Recorded information >>
*****

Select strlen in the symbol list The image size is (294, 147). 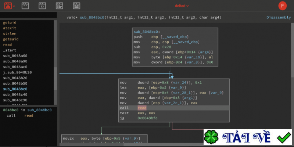pos(10,33)
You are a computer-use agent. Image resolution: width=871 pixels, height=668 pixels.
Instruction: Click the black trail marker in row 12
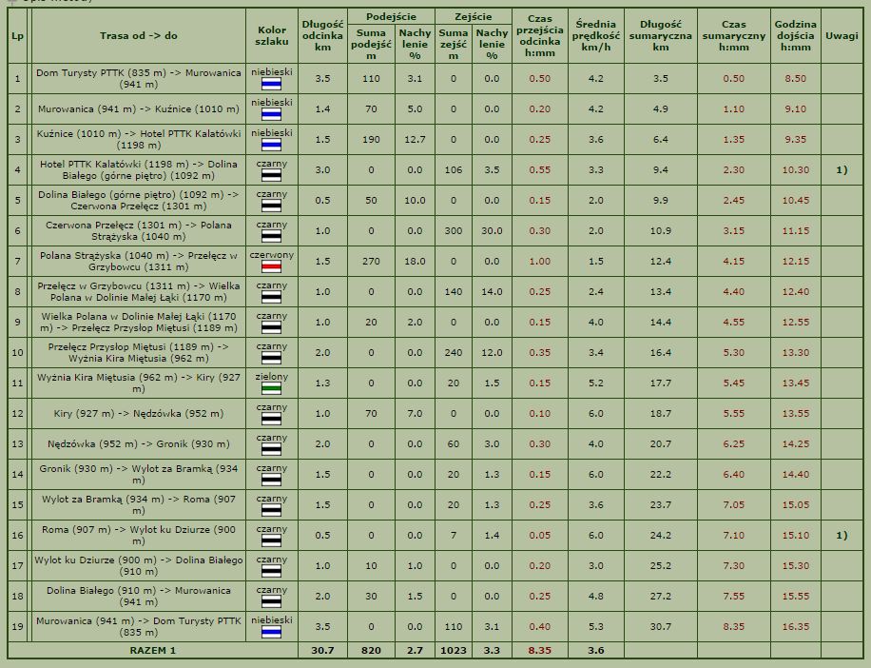(271, 419)
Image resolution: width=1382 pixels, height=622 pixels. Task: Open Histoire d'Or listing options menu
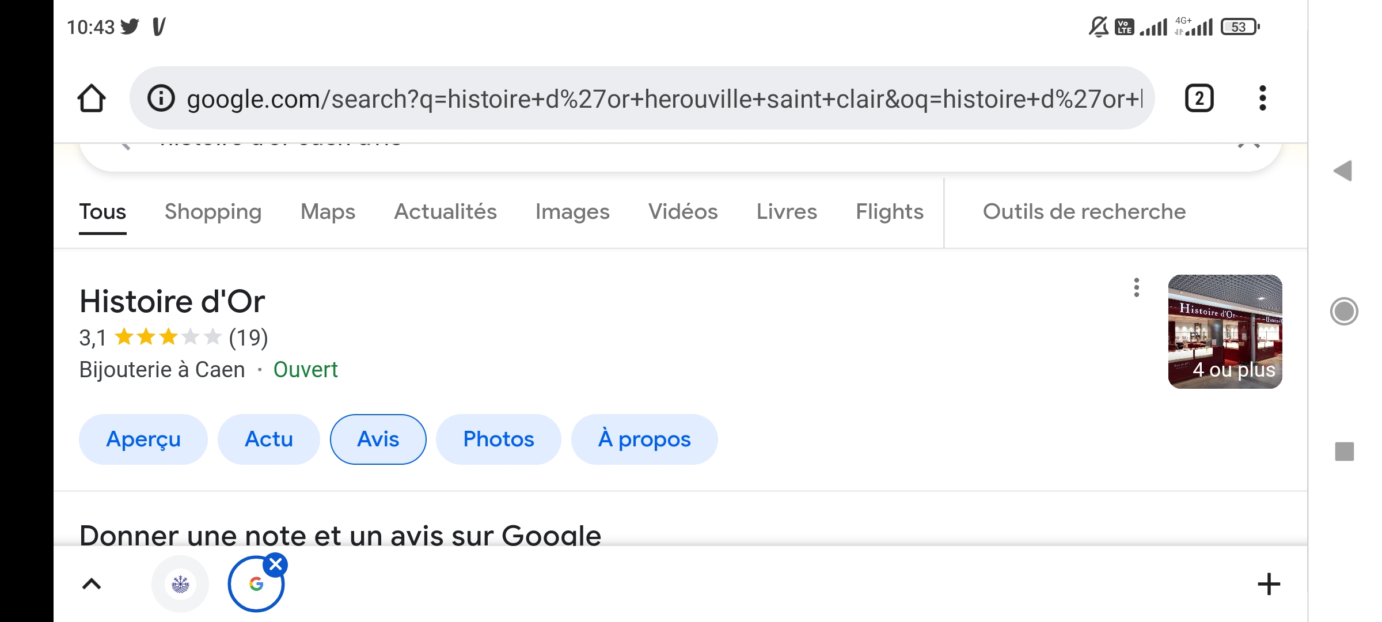click(1136, 287)
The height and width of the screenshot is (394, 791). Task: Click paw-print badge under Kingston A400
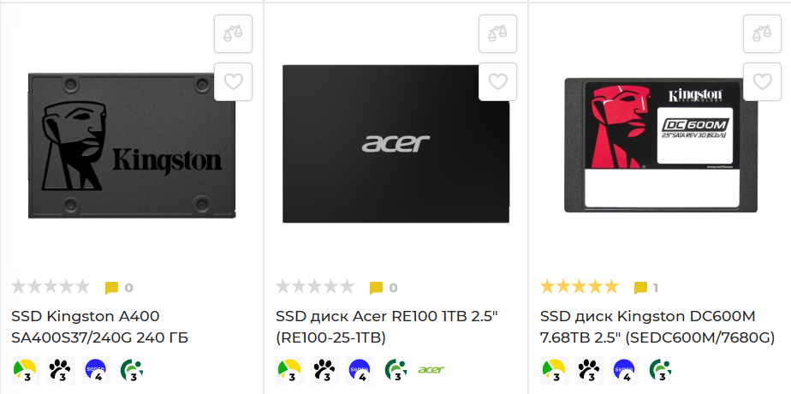(61, 370)
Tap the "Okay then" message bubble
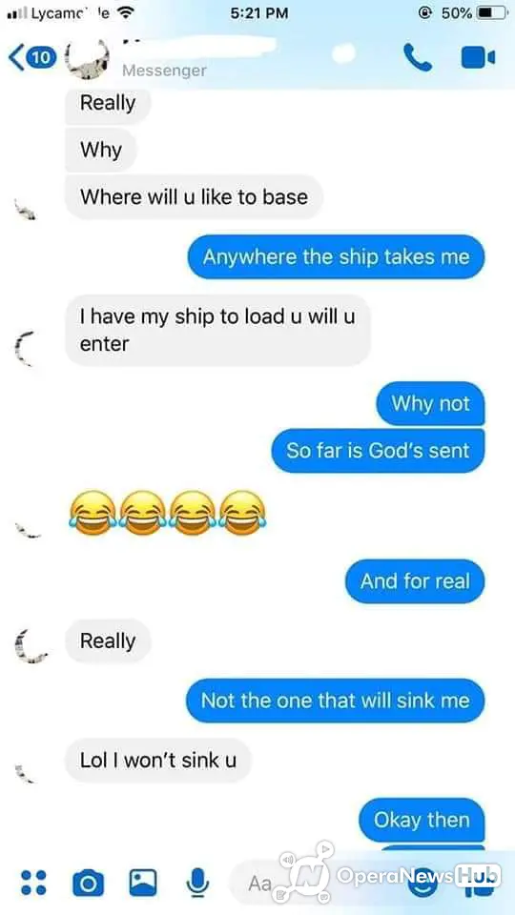This screenshot has height=915, width=515. point(422,820)
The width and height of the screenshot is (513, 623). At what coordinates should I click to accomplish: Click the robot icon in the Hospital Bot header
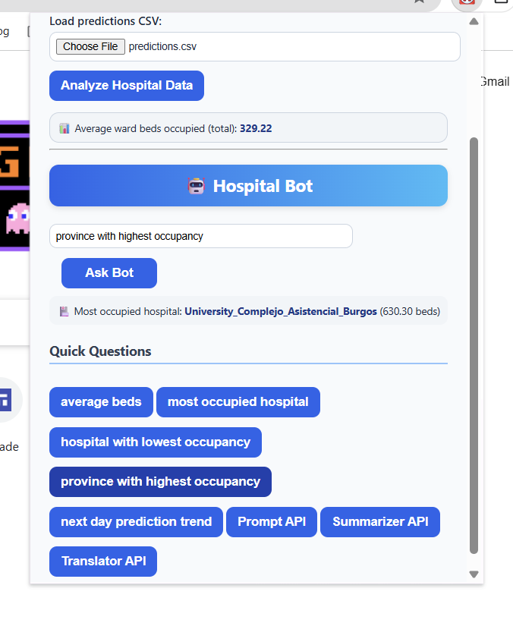pos(197,185)
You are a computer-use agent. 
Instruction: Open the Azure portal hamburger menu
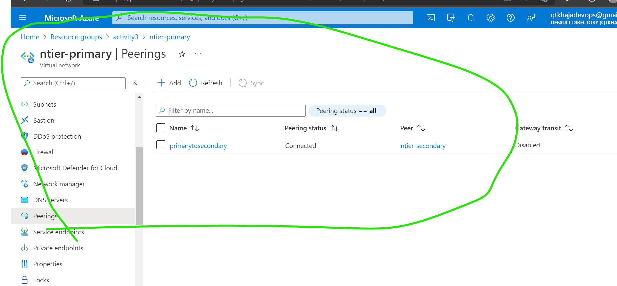pyautogui.click(x=23, y=18)
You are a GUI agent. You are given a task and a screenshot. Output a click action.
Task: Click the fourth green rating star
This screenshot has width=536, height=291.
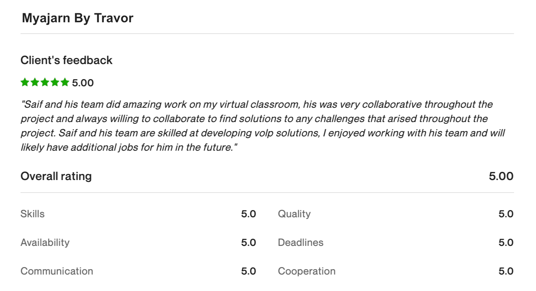click(55, 83)
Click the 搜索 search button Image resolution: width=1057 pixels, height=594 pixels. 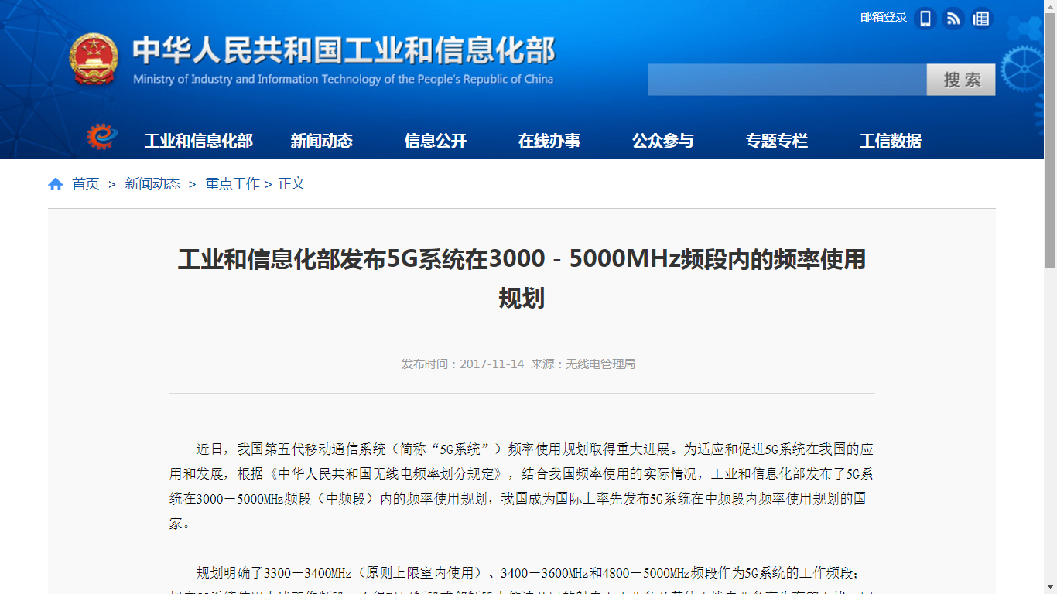(x=961, y=80)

*****

Exercise aim >> How many of the lines above contain the string "agent"? Give the count alone.

Expected answer >> 3